Of the nearly 28,000 megawatts of installed power generation capacity, renewable energy currently accounts for only about 4 per cent.
‘Renewable energy can never compete with the massive fossil fuel industry unless there is a policy to discourage fossil fuel and encourage the expansion of renewable energy,’ said Khondaker Golam Moazzem, research director of the Centre for Policy Dialogue.
But, the draft policy rather encourages dependence on fossil fuels, allowing businesses to earn higher profits, ultimately adding to the current fiscal burden of the power sector, energy experts said at a press conference held to share the civil society’s views on the draft policy published on February 2.
The press conference was organised by the Coastal Livelihood and Environmental Action Network in the capital Dhaka on Sunday.
The policy sets ambitious renewable energy targets of generating 6,145MW or 20 per cent of electricity in 2030 from renewable energy sources and 17,470MW or 30 per cent of electricity in 2041, said Hasan Mehedi, chief executive of CLEAN, in the keynote paper.
‘It feels bizarre having a renewable energy policy before formulating an energy policy,’ he said, adding, ‘It’s like putting the cart before the horse.’
The policy lacks a road map for decarbonisation and fails to include a green taxonomy, potentially leading to greenwashing, the keynote paper said.
There is no coordination plan among ministries or an implementation strategy, nor is there a financing or investment plan.
Mehedi also noted that while companies implementing renewable energy projects were fully exempted from income tax for 10 years and partially for five years, ordinary citizens receive no tax benefits or incentives for installing such renewable energy sources.
In the other countries, rooftop solar panel installations receive up to 30 per cent direct financial support.

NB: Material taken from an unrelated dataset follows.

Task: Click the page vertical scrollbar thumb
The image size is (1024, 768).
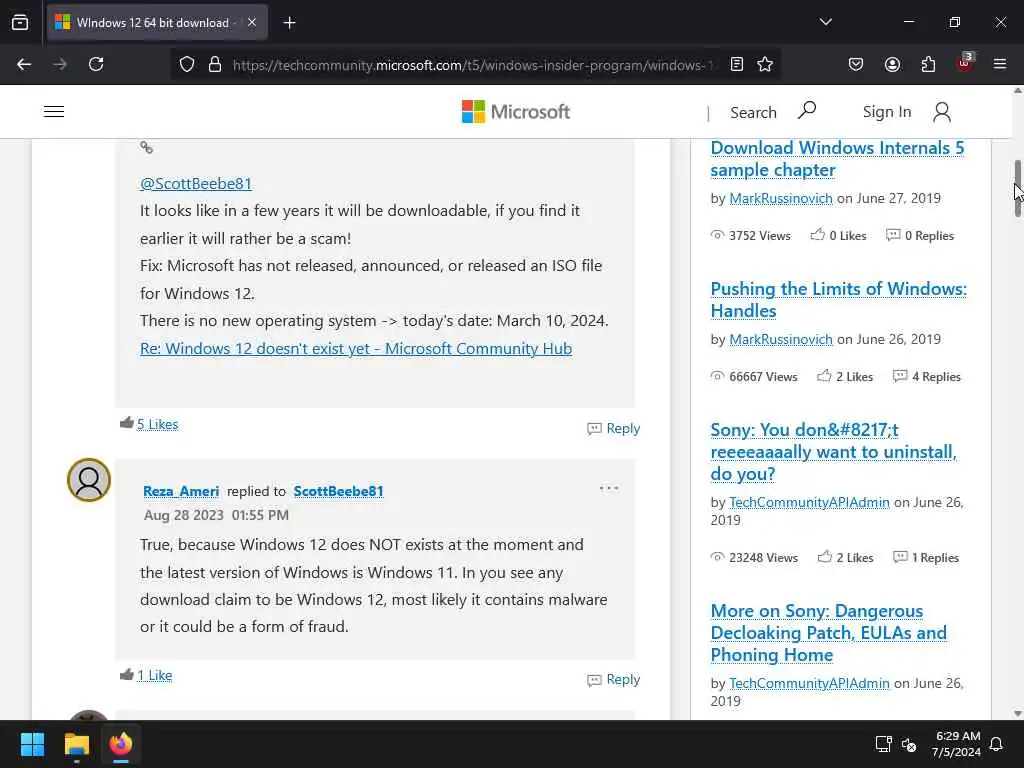Action: click(x=1017, y=187)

‘The policy plans to increase renewable energy share in energy mix by 16 per cent over the next five years and then by another 10 per cent over the decade after that,’ said Shahriar Ahmed Chowdhury, director of the Centre for Energy Research.
‘It does not make any sense. This is exactly opposite to the expected scenario. This is impossible to implement,’ he said.
Energy experts criticised that the draft policy needed years to come to the current stage while it remains open for experts’ opinions for only 21 days, the deadline that ends today.
The policy also overlooks the critical role of foreign direct investment, which is essential in the current context, when Bangladesh is suffering from a severe dollar crisis, said Moazzem.
Bareesh Hasan Chowdhury, coordinator of the Friends of the Earth Asia Pacific, an alliance of member groups representing 13 countries across the Asia Pacific region, found the definition of the policy confusing.
Experts also pointed out the differences existing in different policies — such as the renewable energy targets made in the Integrated Energy and Power Master Plan, which is being reviewed, and the Mujib Climate Prosperity Plan.
While the IEPMP undermines renewable energy potentials for decades to come, the MCPP plans to get 100 per cent renewable energy by 2050.
The policy also heavily relies on the Sustainable and Renewable Energy Development Authority, the institution poorly equipped with manpower of 56 staff.
Experts said that SREDA was in no position to carry out the task, particularly when renewable energy expansion involved coordination among many ministries.